An obvious obstacle is the need to develop regulations that reinforce safety standards without being overly restrictive. Adventure tourism draws thousands of adrenalin-junkies to New Zealand each year. The need to develop appropriate rules, checks and balances goes without saying. However, the lawmakers need to take care not to strangle this golden goose (worth around $3 billion a year) in unnecessary red-tape.
It is thought that 850,000 foreign visitors take part in some form of adventure tourism in New Zealand every year. Domestic clients are important to the industry, too. All of them have the right to expect that commercial operations will be run responsibly, with public safety being the greatest imperative by far.
Hovering on the edge of a bungy tower, bridge-swing or other such activity, a nervous first-timer must overcome natural fears before taking their leap of faith. They do so in the reasonable expectation that the operators in whom they place their lives are experienced, competent and zealous in ensuring the "adventure" is risk-free, the equipment is subjected to regular and scrupulous checks and that all possible factors are taken into account in the planning for each excursion.
Given the numbers who participate each year in adventure tourism, it could be argued that the safety record is already satisfactory, and that standard Labour Department rules, along with those already governing some of the riskier activities, should suffice. Thirty-nine fatalities between 2004 and last year might not seem excessive when compared with the toll from driving, for example.
However, the pertinent point is that at least some of these accidents only happened because of a gung-ho attitude from the operators concerned. The consequences of fatal carelessness must permanently scar the friends and families of victims.

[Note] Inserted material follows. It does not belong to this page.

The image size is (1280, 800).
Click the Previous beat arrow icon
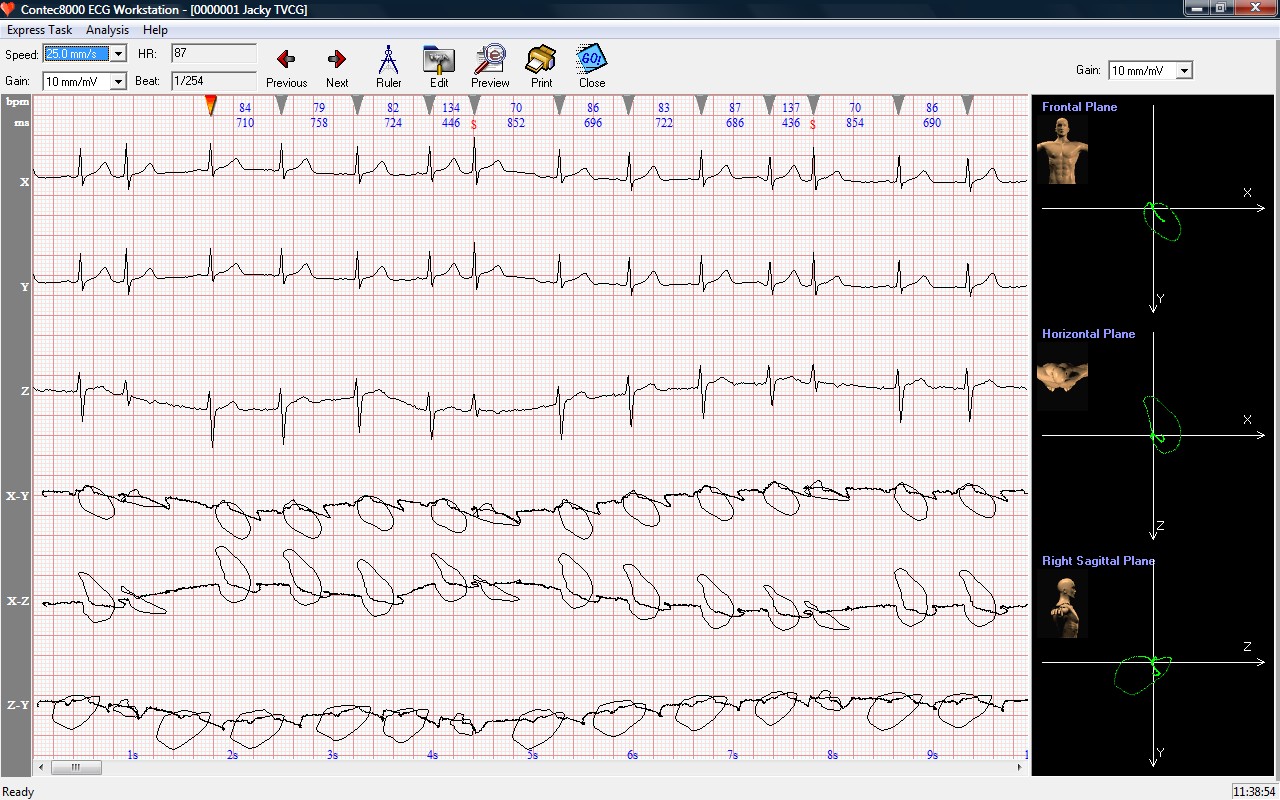click(286, 60)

It is unfortunate that it has taken two high-profile deaths – one from a Manawatu bridge swing, the other from a river-boarding accident in Queenstown – to finally prod a reluctant government to take action.
The proposed regulations are not an over-zealous Nanny State response but a minimum measure needed to weed out a few cowboys in order to protect New Zealand's "branding" as a global adventure tourism mecca and, immeasurably more importantly, the lives of New Zealanders and visitors alike.